Simultaneously, Bitcoin’s 30-day price volatility against the US dollar has been gradually decreasing. Data from BitBo and TheBlock reveal that BTC volatility has been on a steady decline since 2011, and particularly since 2021.
Low volatility can be interpreted as bearish for cryptocurrencies and stocks as prices tend to fluctuate more during bull markets and correct more abruptly. As a consequence, low volatility might be seen as a sell or wait signal by some traders. However, this record low in volatility coincides with a robust BTC rally backed by Wall Street funds and crypto exchanges, making it challenging to label it as a bearish indicator.
Instead, the diminished BTC volatility might be a reflection of Bitcoin’s massive market cap, approaching the $2 trillion mark at the start of May, leading to smoother liquidity. The impact of large-scale participants, or whales, on the overall market has significantly diminished.
This is a positive development for Bitcoin, indicating the network’s rapid capitalization growth, transforming it from a small, volatile boat in the ocean to a large, steady, and dignified vessel.
A 2024 study by Fidelity Digital Assets highlighted some intriguing facts about Bitcoin’s price volatility.

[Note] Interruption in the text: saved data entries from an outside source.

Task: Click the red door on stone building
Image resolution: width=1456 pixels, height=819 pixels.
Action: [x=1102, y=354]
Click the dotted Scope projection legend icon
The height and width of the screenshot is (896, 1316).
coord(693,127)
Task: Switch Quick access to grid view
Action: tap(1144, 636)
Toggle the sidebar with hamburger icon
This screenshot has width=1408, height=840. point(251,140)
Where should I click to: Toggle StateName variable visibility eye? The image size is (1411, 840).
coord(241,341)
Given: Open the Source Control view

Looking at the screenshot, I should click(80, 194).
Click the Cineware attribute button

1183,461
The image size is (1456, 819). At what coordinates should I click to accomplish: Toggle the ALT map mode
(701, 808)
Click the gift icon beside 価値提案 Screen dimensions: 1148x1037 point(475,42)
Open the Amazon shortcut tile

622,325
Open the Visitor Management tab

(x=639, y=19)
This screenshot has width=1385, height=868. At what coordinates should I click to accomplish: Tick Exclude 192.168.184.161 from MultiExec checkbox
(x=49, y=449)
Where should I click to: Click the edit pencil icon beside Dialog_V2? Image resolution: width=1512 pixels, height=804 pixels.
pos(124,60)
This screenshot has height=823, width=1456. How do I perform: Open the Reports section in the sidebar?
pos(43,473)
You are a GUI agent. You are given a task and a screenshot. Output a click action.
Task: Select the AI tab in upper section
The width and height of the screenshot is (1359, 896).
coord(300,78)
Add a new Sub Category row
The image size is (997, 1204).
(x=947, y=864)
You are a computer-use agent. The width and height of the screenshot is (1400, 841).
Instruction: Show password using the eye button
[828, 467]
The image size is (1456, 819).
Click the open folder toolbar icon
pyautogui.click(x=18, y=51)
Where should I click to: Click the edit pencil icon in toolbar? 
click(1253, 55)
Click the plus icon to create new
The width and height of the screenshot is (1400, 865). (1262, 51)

It stated, “Bitcoin is volatile, but less so than many popular mega-cap stocks.” The Boston-based investment giant also noted, “Bitcoin is currently less volatile than 33 S&P 500 stocks, and as recently as late 2023, there were 92 S&P 500 stocks more volatile than bitcoin.”
The report accurately predicted, “Bitcoin’s volatility has declined and is expected to continue doing so.” Meanwhile, Bitcoin’s price has been on an upward trajectory since hitting a low of under $75,000 in early April, now teetering on the brink of $100,000.